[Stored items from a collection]
Segment Open
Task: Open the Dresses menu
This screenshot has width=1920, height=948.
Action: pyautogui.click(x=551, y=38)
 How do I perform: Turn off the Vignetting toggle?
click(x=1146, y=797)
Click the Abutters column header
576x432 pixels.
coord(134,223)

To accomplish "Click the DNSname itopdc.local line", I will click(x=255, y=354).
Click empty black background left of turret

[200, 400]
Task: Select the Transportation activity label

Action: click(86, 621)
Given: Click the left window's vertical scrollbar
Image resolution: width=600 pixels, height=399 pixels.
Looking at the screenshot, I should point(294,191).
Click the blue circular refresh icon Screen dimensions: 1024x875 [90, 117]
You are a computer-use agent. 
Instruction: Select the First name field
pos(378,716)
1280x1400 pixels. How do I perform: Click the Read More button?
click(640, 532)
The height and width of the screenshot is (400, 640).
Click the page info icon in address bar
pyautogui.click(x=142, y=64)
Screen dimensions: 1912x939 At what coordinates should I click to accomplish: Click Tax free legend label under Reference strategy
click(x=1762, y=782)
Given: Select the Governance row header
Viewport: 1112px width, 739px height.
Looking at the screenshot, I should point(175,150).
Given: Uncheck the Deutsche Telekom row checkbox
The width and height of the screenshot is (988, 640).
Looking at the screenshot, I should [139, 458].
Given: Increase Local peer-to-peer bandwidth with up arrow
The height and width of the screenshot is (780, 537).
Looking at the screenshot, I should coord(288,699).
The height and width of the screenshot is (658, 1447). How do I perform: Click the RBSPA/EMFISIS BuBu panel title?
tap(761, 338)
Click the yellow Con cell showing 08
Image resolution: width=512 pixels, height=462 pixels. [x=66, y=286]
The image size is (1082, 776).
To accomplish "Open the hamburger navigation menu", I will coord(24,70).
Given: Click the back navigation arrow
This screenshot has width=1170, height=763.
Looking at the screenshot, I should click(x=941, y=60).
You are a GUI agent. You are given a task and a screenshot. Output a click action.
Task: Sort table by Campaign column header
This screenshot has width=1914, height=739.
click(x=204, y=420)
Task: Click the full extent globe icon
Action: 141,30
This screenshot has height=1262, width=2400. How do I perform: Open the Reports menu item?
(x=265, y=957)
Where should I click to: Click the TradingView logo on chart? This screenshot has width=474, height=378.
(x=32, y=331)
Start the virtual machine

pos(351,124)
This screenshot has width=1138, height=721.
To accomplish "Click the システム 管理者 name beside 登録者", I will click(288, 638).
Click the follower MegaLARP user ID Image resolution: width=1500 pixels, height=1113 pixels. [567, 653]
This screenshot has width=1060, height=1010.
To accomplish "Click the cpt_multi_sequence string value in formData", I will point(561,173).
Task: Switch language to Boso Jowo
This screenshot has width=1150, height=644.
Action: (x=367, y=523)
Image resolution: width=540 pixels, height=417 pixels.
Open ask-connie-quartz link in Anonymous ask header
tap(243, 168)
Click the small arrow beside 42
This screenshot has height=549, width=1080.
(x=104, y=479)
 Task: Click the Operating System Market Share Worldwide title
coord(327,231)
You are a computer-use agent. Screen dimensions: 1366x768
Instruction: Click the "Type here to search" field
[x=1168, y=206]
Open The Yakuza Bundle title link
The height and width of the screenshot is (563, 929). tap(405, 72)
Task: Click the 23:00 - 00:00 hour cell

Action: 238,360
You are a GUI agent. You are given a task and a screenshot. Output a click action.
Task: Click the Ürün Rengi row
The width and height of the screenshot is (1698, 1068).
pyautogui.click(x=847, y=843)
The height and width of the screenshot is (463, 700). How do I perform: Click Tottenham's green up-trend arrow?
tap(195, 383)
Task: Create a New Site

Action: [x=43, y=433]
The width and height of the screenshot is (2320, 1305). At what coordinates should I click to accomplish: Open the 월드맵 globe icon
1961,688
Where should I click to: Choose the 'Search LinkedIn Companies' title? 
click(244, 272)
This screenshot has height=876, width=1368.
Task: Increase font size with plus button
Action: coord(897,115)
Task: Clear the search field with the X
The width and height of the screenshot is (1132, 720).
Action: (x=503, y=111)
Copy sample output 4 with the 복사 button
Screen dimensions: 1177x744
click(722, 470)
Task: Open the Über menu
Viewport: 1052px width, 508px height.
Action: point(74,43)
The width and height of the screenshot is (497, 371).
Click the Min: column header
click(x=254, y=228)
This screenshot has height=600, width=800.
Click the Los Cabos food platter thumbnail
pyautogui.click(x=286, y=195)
Segment Closed
The problem: Exact copies of all the records are to be printed.

Your solution:
Task: Open the Dresses menu
This screenshot has width=1920, height=948.
Action: pyautogui.click(x=551, y=38)
 How do I perform: Turn off the Vignetting toggle?
click(x=1146, y=797)
Click the Abutters column header
576x432 pixels.
coord(134,223)

To accomplish "Click the DNSname itopdc.local line", I will click(x=255, y=354).
Click empty black background left of turret

[200, 400]
Task: Select the Transportation activity label

Action: click(86, 621)
Given: Click the left window's vertical scrollbar
Image resolution: width=600 pixels, height=399 pixels.
Looking at the screenshot, I should point(294,191).
Click the blue circular refresh icon Screen dimensions: 1024x875 [90, 117]
You are a computer-use agent. 
Instruction: Select the First name field
pos(378,716)
1280x1400 pixels. How do I perform: Click the Read More button?
click(640, 532)
The height and width of the screenshot is (400, 640).
Click the page info icon in address bar
pyautogui.click(x=142, y=64)
Screen dimensions: 1912x939 At what coordinates should I click to accomplish: Click Tax free legend label under Reference strategy
click(x=1762, y=782)
Given: Select the Governance row header
Viewport: 1112px width, 739px height.
Looking at the screenshot, I should point(175,150).
Given: Uncheck the Deutsche Telekom row checkbox
The width and height of the screenshot is (988, 640).
Looking at the screenshot, I should [139, 458].
Given: Increase Local peer-to-peer bandwidth with up arrow
The height and width of the screenshot is (780, 537).
Looking at the screenshot, I should coord(288,699).
The height and width of the screenshot is (658, 1447). How do I perform: Click the RBSPA/EMFISIS BuBu panel title?
tap(761, 338)
Click the yellow Con cell showing 08
Image resolution: width=512 pixels, height=462 pixels. [x=66, y=286]
The image size is (1082, 776).
To accomplish "Open the hamburger navigation menu", I will coord(24,70).
Given: Click the back navigation arrow
This screenshot has width=1170, height=763.
Looking at the screenshot, I should click(x=941, y=60).
You are a GUI agent. You are given a task and a screenshot. Output a click action.
Task: Sort table by Campaign column header
This screenshot has width=1914, height=739.
click(x=204, y=420)
Task: Click the full extent globe icon
Action: 141,30
This screenshot has height=1262, width=2400. How do I perform: Open the Reports menu item?
(x=265, y=957)
Where should I click to: Click the TradingView logo on chart? This screenshot has width=474, height=378.
(x=32, y=331)
Start the virtual machine

pos(351,124)
This screenshot has width=1138, height=721.
To accomplish "Click the システム 管理者 name beside 登録者", I will click(288, 638).
Click the follower MegaLARP user ID Image resolution: width=1500 pixels, height=1113 pixels. [567, 653]
This screenshot has width=1060, height=1010.
To accomplish "Click the cpt_multi_sequence string value in formData", I will point(561,173).
Task: Switch language to Boso Jowo
This screenshot has width=1150, height=644.
Action: (x=367, y=523)
Image resolution: width=540 pixels, height=417 pixels.
Open ask-connie-quartz link in Anonymous ask header
tap(243, 168)
Click the small arrow beside 42
This screenshot has height=549, width=1080.
(x=104, y=479)
 Task: Click the Operating System Market Share Worldwide title
coord(327,231)
You are a computer-use agent. Screen dimensions: 1366x768
Instruction: Click the "Type here to search" field
[x=1168, y=206]
Open The Yakuza Bundle title link
The height and width of the screenshot is (563, 929). tap(405, 72)
Task: Click the 23:00 - 00:00 hour cell

Action: 238,360
You are a GUI agent. You are given a task and a screenshot. Output a click action.
Task: Click the Ürün Rengi row
The width and height of the screenshot is (1698, 1068).
pyautogui.click(x=847, y=843)
The height and width of the screenshot is (463, 700). How do I perform: Click Tottenham's green up-trend arrow?
tap(195, 383)
Task: Create a New Site

Action: [x=43, y=433]
The width and height of the screenshot is (2320, 1305). At what coordinates should I click to accomplish: Open the 월드맵 globe icon
1961,688
Where should I click to: Choose the 'Search LinkedIn Companies' title? 
click(244, 272)
This screenshot has height=876, width=1368.
Task: Increase font size with plus button
Action: coord(897,115)
Task: Clear the search field with the X
The width and height of the screenshot is (1132, 720).
Action: (x=503, y=111)
Copy sample output 4 with the 복사 button
Screen dimensions: 1177x744
click(722, 470)
Task: Open the Über menu
Viewport: 1052px width, 508px height.
Action: point(74,43)
The width and height of the screenshot is (497, 371).
Click the Min: column header
click(x=254, y=228)
This screenshot has height=600, width=800.
Click the Los Cabos food platter thumbnail
pyautogui.click(x=286, y=195)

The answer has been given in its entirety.